- PROBLEM TO WORK ON
Return every line from the records below in which the word "will" is found.

[Stored dataset items]
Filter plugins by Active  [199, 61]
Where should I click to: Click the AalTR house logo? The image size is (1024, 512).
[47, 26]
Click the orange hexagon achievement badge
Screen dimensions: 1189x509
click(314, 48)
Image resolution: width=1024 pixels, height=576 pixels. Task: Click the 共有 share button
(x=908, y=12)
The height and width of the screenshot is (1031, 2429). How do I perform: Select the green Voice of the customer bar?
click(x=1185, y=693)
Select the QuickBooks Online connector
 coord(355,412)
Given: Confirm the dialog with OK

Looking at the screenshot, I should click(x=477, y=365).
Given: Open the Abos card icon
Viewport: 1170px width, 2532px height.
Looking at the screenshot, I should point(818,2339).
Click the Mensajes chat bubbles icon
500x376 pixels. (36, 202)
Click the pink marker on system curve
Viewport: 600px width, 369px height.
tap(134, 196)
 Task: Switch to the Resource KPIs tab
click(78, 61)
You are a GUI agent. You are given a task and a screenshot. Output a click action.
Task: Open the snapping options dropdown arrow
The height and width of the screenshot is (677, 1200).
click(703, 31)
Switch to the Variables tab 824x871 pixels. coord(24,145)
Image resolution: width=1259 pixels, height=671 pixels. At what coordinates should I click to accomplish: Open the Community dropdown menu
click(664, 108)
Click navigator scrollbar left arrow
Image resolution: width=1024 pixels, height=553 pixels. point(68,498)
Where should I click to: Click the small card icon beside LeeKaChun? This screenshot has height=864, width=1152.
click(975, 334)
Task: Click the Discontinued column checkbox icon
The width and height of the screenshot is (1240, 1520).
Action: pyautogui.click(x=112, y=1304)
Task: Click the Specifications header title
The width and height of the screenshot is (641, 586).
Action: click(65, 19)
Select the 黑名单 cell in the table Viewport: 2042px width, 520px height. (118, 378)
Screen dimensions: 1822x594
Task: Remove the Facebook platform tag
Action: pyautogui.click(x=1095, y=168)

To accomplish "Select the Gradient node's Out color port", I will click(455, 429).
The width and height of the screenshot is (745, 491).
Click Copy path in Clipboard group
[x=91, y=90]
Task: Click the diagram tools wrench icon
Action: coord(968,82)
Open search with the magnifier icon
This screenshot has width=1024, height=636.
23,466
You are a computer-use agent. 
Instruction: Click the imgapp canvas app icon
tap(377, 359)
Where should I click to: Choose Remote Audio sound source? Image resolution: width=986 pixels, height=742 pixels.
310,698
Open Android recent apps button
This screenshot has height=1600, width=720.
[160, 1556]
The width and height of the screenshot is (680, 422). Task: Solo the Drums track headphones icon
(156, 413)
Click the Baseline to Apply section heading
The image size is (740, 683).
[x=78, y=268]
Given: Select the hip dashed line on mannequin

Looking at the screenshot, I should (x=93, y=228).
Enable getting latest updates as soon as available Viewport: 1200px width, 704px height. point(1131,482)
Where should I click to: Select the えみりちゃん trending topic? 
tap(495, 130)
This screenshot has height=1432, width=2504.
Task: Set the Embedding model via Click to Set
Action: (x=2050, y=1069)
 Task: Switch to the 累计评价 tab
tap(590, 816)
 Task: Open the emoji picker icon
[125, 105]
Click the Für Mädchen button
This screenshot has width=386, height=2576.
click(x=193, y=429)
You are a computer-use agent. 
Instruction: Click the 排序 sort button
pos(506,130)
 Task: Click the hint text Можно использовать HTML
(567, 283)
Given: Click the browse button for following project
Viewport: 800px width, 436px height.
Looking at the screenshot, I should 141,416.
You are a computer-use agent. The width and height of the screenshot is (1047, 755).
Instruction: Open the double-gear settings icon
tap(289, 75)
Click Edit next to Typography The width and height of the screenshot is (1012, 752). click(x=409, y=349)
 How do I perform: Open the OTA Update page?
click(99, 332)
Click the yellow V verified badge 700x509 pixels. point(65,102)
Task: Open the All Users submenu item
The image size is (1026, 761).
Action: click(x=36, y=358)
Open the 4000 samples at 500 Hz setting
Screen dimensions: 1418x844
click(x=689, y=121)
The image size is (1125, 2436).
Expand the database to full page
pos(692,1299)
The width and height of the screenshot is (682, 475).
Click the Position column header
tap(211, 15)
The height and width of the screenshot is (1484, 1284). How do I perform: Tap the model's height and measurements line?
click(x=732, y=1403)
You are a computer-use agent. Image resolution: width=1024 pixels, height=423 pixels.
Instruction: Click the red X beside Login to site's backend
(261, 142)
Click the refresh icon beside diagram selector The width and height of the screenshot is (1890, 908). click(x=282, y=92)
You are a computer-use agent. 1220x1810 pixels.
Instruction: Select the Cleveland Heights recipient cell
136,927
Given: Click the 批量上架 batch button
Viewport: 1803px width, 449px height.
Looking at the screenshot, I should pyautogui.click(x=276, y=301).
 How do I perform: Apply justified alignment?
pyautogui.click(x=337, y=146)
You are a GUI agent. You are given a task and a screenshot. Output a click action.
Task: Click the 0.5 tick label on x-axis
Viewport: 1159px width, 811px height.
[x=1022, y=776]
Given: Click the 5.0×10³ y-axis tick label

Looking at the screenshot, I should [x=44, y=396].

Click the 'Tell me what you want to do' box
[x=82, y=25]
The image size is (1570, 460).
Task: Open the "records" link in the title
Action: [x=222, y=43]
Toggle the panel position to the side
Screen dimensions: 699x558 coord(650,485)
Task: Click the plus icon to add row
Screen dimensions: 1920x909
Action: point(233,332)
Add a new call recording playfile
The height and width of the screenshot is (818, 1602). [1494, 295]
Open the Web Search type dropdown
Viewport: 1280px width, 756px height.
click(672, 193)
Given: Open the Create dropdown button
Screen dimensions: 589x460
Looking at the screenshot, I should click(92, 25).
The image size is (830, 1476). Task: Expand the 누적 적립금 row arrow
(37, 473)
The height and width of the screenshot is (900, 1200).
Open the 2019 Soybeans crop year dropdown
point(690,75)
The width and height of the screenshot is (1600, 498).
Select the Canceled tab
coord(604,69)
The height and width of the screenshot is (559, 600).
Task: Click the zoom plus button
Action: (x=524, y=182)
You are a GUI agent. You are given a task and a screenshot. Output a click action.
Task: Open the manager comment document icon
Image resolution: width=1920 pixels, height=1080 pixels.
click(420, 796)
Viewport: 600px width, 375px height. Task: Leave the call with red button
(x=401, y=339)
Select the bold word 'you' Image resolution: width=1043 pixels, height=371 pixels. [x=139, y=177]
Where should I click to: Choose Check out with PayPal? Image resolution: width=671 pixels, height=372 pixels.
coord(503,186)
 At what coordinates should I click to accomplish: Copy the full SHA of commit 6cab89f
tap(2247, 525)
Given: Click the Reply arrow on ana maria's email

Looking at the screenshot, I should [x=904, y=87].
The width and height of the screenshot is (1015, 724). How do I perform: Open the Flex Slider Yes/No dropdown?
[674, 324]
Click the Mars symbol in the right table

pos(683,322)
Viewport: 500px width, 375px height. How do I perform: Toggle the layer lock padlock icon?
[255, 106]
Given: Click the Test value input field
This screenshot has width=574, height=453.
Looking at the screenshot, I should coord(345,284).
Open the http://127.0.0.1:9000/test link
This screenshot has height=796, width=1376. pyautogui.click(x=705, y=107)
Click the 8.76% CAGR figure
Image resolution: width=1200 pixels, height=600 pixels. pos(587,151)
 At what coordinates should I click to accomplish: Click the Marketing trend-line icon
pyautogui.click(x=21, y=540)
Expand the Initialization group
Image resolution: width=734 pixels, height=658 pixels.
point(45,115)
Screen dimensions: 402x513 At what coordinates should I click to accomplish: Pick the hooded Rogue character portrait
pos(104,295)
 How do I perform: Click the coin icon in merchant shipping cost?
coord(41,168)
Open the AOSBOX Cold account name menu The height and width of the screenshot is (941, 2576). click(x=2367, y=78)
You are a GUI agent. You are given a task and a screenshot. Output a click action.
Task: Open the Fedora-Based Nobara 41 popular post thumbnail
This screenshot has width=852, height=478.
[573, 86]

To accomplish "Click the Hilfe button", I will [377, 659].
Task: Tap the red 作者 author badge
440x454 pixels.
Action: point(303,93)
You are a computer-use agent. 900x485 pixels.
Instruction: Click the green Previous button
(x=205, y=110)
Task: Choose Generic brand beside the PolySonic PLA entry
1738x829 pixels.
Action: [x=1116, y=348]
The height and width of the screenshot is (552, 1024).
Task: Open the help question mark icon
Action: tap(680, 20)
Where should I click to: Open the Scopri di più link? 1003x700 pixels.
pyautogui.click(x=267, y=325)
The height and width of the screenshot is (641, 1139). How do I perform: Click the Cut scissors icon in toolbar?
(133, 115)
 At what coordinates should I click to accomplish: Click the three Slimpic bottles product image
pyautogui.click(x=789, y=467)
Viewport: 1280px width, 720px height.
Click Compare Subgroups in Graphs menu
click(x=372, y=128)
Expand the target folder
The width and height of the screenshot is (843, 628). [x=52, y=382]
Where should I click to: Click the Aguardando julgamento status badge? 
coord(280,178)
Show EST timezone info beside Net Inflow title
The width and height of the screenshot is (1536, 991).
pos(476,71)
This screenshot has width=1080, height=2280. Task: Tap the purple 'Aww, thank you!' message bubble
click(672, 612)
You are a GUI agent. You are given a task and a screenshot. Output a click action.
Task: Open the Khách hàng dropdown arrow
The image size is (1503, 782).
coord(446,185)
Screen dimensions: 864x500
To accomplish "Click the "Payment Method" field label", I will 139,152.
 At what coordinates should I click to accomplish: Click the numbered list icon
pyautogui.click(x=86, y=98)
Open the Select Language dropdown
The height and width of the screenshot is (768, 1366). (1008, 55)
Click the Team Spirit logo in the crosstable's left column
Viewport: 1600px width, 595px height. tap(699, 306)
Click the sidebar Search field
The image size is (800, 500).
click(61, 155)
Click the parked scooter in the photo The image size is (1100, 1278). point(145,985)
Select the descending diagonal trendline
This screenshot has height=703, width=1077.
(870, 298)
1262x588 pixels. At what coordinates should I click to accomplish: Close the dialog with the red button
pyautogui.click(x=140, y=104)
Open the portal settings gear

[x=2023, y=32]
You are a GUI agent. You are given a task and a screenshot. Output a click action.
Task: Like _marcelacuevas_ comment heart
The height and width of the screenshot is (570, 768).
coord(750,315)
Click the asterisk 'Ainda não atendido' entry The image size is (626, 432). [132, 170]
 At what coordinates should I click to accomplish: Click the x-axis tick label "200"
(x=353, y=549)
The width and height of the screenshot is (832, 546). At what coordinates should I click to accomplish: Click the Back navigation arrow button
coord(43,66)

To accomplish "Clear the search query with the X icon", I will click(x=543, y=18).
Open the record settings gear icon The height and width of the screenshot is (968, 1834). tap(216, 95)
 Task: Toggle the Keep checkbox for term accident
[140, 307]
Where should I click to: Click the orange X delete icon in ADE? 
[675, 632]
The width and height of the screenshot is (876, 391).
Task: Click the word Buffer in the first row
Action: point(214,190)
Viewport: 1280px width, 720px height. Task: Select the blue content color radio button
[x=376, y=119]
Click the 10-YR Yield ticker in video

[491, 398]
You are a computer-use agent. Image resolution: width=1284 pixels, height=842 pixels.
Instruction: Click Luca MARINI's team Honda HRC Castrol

- OUTPUT BELOW
To accomplish "Select the Gradient node's Out color port", I will click(455, 429).
To accomplish "Click the Hilfe button", I will [377, 659].
To accomplish "Click the "Payment Method" field label", I will 139,152.
To accomplish "Clear the search query with the X icon", I will click(x=543, y=18).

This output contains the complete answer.